Auf dieser Basis erfolgten 1973 Fahrverbote („autofreie Sonntage“) und besondere Geschwindigkeitsbegrenzungen. Das wäre auch heute möglich.
Entsprechende Rechtsverordnungen im Krisenfall erläßt die Bundesregierung. Sie kann diese Befugnis durch Rechtsverordnung ohne Zustimmung des Bundesrates auf das Bundesministerium für Wirtschaft und Energie sowie in Bezug auf die leitungsgebundene Versorgung mit Elektrizität und Erdgas auf die Bundesnetzagentur übertragen, wenn die Energieversorgung im Sinne des § 1 Abs. 1 Energiesicherheitsgesetz gefährdet oder gestört ist.
Widerspruch und Anfechtungsklage gegen Verfügungen, gegen entsprechende Maßnahmen haben nach § 5 EnSiG haben keine aufschiebende Wirkung. Für enteignende Eingriffe besteht ein Entschädigungsanspruch nach § 11 EnSiG.
Christian Dümke
Stammt das Energiesicherungsgesetz nicht eigentlich vom 9. November 1973? Wie hätte man sonst „auf dieser Basis“ die 4 autofreien Sonntage im November/Dezember 1973 anordnen können?

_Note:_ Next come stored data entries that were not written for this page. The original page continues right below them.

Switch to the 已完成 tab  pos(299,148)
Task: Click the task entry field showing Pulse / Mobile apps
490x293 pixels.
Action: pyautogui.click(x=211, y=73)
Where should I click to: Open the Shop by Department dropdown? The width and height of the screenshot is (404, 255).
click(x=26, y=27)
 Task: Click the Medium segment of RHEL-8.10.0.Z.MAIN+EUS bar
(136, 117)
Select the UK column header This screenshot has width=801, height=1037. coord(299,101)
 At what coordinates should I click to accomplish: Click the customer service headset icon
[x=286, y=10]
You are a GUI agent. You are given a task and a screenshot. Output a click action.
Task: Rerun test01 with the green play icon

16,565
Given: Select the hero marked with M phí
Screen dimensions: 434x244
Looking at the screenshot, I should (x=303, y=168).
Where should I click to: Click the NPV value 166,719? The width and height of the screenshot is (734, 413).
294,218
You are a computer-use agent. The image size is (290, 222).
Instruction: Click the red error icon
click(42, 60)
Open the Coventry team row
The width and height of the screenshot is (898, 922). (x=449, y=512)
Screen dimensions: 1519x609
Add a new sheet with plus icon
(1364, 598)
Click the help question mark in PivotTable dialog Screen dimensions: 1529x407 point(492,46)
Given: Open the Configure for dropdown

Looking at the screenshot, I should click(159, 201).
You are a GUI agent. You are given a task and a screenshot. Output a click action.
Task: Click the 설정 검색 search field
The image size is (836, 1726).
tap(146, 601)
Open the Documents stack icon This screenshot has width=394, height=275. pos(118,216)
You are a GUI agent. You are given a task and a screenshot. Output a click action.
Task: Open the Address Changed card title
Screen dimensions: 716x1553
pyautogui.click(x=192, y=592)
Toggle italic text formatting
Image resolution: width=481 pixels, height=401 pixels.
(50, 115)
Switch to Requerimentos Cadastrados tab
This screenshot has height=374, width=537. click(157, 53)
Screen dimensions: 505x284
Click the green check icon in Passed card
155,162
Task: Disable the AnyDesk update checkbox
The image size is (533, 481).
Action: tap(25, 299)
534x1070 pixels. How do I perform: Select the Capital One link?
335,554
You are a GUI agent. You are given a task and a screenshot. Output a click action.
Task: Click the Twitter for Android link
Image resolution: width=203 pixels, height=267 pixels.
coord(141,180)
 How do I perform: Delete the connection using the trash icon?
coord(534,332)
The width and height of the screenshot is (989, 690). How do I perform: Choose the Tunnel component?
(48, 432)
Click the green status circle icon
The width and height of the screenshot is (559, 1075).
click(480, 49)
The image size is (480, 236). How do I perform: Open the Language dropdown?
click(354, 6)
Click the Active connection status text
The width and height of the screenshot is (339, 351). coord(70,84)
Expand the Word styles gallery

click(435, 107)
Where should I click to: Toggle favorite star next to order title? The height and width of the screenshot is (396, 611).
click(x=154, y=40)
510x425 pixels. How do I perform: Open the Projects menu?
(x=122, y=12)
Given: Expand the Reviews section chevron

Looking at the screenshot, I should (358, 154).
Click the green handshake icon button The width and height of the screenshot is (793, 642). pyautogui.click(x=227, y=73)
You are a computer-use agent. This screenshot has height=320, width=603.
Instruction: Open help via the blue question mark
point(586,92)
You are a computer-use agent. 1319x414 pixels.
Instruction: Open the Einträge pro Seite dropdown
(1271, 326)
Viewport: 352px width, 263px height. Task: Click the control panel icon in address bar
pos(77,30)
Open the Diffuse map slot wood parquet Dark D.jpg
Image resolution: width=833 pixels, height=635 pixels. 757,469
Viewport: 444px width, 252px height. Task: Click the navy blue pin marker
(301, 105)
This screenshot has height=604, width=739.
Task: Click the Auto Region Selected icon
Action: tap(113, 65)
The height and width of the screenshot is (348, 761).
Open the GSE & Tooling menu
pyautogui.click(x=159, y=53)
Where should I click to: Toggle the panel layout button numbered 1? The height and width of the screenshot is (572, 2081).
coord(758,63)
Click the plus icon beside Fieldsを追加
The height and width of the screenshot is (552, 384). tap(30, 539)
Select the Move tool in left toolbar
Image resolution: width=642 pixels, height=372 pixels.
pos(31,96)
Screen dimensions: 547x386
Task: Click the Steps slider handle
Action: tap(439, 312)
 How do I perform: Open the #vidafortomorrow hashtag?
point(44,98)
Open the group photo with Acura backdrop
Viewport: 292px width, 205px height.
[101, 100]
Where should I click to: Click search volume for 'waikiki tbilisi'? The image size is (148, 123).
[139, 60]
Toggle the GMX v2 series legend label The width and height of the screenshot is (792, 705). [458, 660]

Danke für diese Frage, wir waren an diesem Punkt etwas ungenau. Genau genommen gab es nämlich ZWEI Energiesicherungsgesetze. Das erste stammt vom 09. November 1973 und war Rechtsgrundlage der autofreien Sonntage. Das Gesetz war zeitlich befristet und trat gem. § 20 am 31.12.1974 außer Kraft. Das zweite Energiesicherungsgesetz 1975 wurde dann am 20.12.1974 im Bundesgesetzblatt veröffentlicht und gilt bis heute.